При этом для разных частей алгоритма используются разные временные окна. Граница нормальной активности рассчитывается на расширенном интервале данных, чтобы учитывать типичное поведение провайдера на более долгом периоде, сам анализ тренда (описанный далее) выполняется на коротком окне из последних трёхминутных интервалов и отражает текущее направление движения активности. Такое разделение позволяет одновременно учитывать как долгосрочную норму, так и краткосрочную динамику

\mu = \frac{1}{n}\sum_{i=1}^{n} x_i,\;\; \sigma = \sqrt{\frac{1}{n}\sum_{i=1}^{n}(x_i - \mu)^2}

Здесь
x_i​ - количество ставок в i-м временном интервале,n - число интервалов

bc_mean = df_3m["BetCount"].mean()
bc_std = df_3m["BetCount"].std(ddof=0)

На основе этих значений я задаю нижнюю допустимую границу активности:

LB=μ−k⋅σ

Таким образом, нижняя граница автоматически адаптируется под поведение конкретного провайдера: чем более стабильна активность, тем чувствительнее система к падениям.

Коэффициент k подбирался эмпирически. Он позволяет учитывать, насколько шумной обычно бывает активность конкретного провайдера.

lower_bound = bc_mean - 1.5 * bc_std

Однако одного сравнения с границей недостаточно. Активность может временно просесть и тут же вернуться. Поэтому я смотрю не только на абсолютное значение показателя, но и на направление движения.

Для этого я беру последние 7 трехминутных точек и строю по ним линейный тренд. Меня интересует не столько текущее значение, сколько знак и величина наклона.

Количество точек для тренда и горизонт прогноза подбирались эмпирически. Меньшие значения давали слишком шумный тренд, большие начинали запаздывать с реакцией.
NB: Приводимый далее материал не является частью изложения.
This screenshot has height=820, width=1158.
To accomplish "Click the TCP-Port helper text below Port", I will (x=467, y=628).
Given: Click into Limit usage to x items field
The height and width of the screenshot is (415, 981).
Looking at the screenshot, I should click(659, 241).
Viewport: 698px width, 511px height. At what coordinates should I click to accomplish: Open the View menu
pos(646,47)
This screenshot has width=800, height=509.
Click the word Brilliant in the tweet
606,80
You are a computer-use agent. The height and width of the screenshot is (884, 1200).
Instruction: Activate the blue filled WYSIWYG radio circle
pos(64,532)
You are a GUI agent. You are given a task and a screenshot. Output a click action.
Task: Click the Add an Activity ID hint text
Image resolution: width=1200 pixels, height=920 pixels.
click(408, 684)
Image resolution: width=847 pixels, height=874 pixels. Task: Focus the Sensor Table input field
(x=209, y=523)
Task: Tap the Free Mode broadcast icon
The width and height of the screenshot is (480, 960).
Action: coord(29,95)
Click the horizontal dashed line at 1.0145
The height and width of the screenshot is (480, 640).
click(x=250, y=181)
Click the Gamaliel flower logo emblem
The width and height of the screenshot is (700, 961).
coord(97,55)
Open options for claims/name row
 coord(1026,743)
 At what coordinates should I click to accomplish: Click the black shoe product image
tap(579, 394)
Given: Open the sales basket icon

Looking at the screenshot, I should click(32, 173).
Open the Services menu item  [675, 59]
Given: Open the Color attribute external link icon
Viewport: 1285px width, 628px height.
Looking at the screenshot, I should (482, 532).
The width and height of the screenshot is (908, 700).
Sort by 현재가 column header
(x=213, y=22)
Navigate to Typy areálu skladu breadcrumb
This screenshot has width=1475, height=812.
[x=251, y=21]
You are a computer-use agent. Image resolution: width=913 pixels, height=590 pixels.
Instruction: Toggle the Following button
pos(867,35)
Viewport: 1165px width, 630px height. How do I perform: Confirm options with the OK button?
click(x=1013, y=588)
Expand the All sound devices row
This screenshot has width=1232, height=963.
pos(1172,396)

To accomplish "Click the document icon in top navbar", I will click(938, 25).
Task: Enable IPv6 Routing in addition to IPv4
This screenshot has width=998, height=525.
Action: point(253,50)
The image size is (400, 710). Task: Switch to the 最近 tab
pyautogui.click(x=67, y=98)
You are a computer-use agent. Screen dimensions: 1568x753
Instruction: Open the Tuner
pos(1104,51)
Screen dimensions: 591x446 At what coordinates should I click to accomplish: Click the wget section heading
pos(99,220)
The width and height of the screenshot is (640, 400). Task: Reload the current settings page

Связка из последних 7 трехминутных точек и прогноза на 5 точек показала наиболее стабильное поведение на проде.

y = last_7["BetCount"].values
x = np.arange(len(y))
a, b = np.polyfit(x, y, 1)

Дальше я смотрю не на текущее значение, а на то, куда активность движется. По последним точкам я строю линейный тренд и делаю короткий прогноз вперед. Если тренд устойчиво отрицательный и прогноз уходит к нулю, при том что рассчитанная нижняя граница все еще остается выше нуля, я считаю это признаком того, что просадка не случайная и, скорее всего, будет продолжаться

future_x = np.arange(len(y), len(y) + 5)
y_pred = a * future_x + b

В этот момент провайдер помечается как проблемный, и отправляется алерт о начале падения активности

Важно, что DAG не спамит уведомлениями. Для каждого падения отправляется ровно два сообщения: одно - в момент начала падения, второе - при восстановлении. Восстановление фиксируется, когда в течение нескольких окон подряд активность снова становится положительной и тренд меняет знак на положительный.

Алгоритм в первую очередь нацелен на раннее обнаружение плавных падений активности, при этом резкие обрывы активности также попадают в его зону видимости

Результаты

После реализации я сначала прогнала алгоритм на исторических данных, а затем вывела в прод. В качестве базовой метрики я использовала долю падений активности провайдеров, которые система смогла обнаружить и корректно заалертить.

До этого использовался базовый мониторинг на фиксированных порогах и фактическом отсутствии ставок. Он срабатывал примерно в 58% случаев и, как правило, уже тогда, когда активность почти полностью исчезала.

Текущая версия DAG, основанная на сглаживании, адаптивных границах и анализе тренда, корректно обнаруживает около 93% падений активности провайдеров, включая плавные и растянутые во времени деградации, которые ранее оставались незамеченными. При этом количество ложных срабатываний удалось удержать в разумных пределах за счет анализа направления тренда и логики фиксации восстановления.